Dataset entries:

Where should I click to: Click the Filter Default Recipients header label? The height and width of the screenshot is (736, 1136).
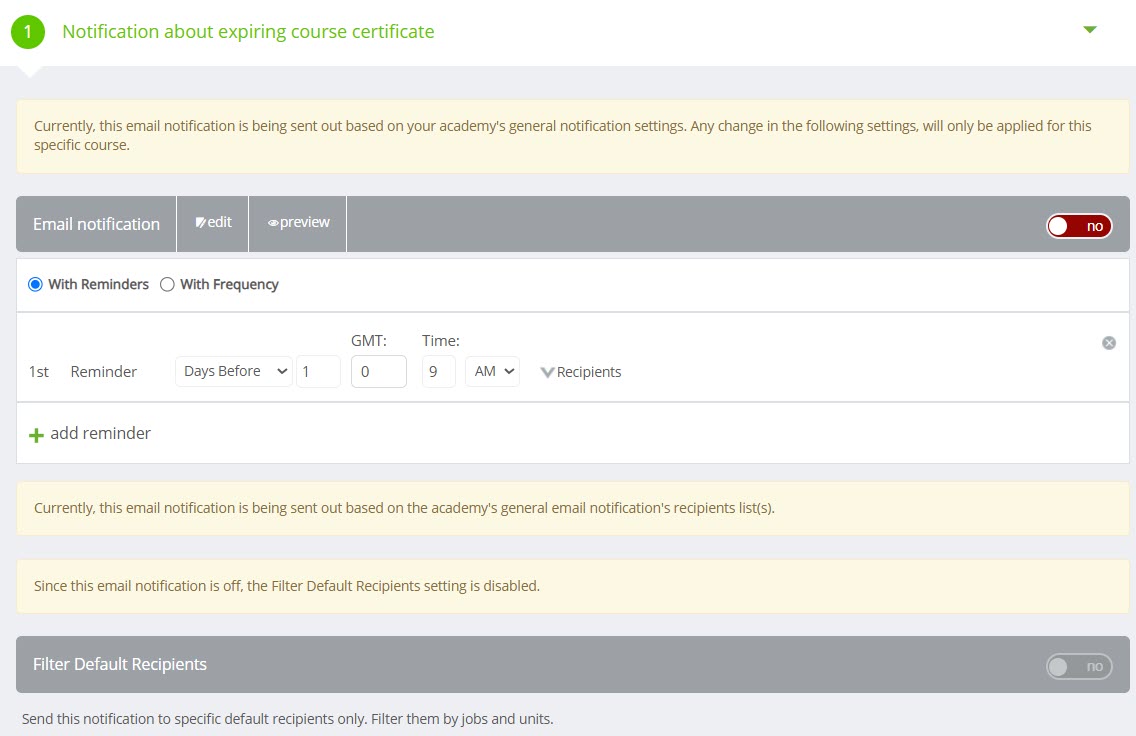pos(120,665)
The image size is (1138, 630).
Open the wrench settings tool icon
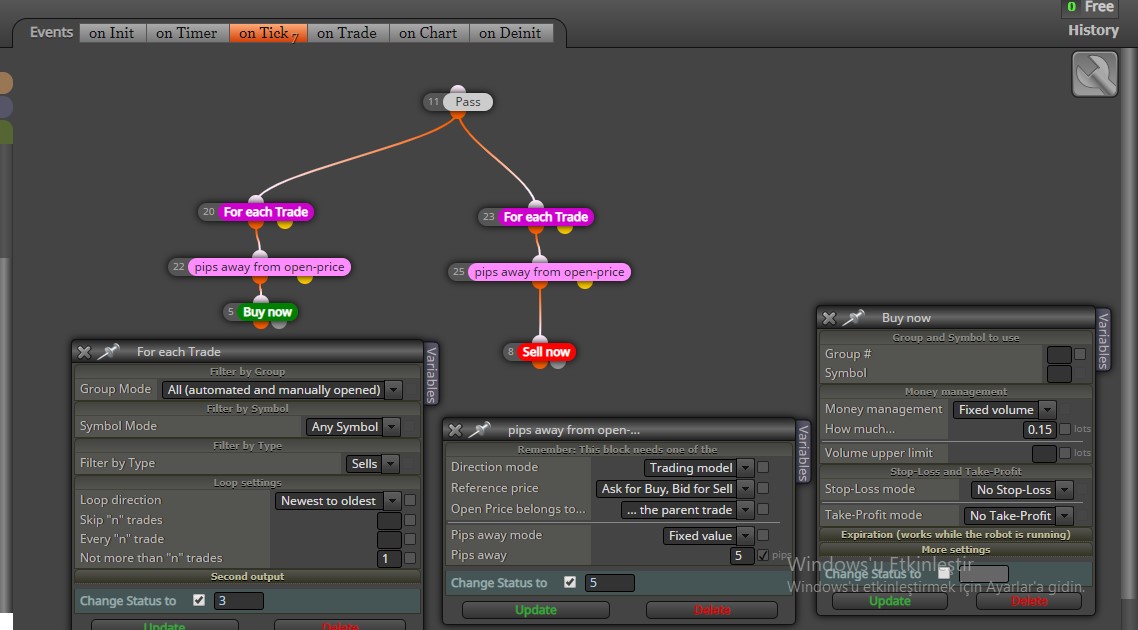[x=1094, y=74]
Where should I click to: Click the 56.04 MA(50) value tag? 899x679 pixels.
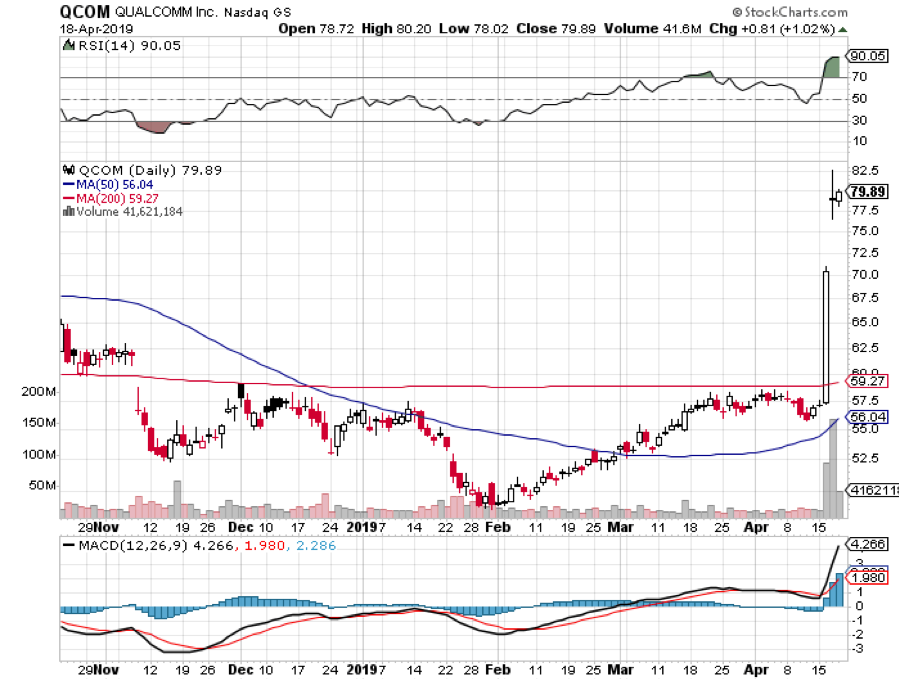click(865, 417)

**THE TASK:** All records are to be reproduced exactly; the pictures are to be omitted.

**TASK SOLUTION:**
Where should I click to: Click the Filter Default Recipients header label? The height and width of the screenshot is (736, 1136).
pos(120,665)
The image size is (1138, 630).
Open the wrench settings tool icon
[x=1094, y=74]
Where should I click to: Click the 56.04 MA(50) value tag? 899x679 pixels.
click(865, 417)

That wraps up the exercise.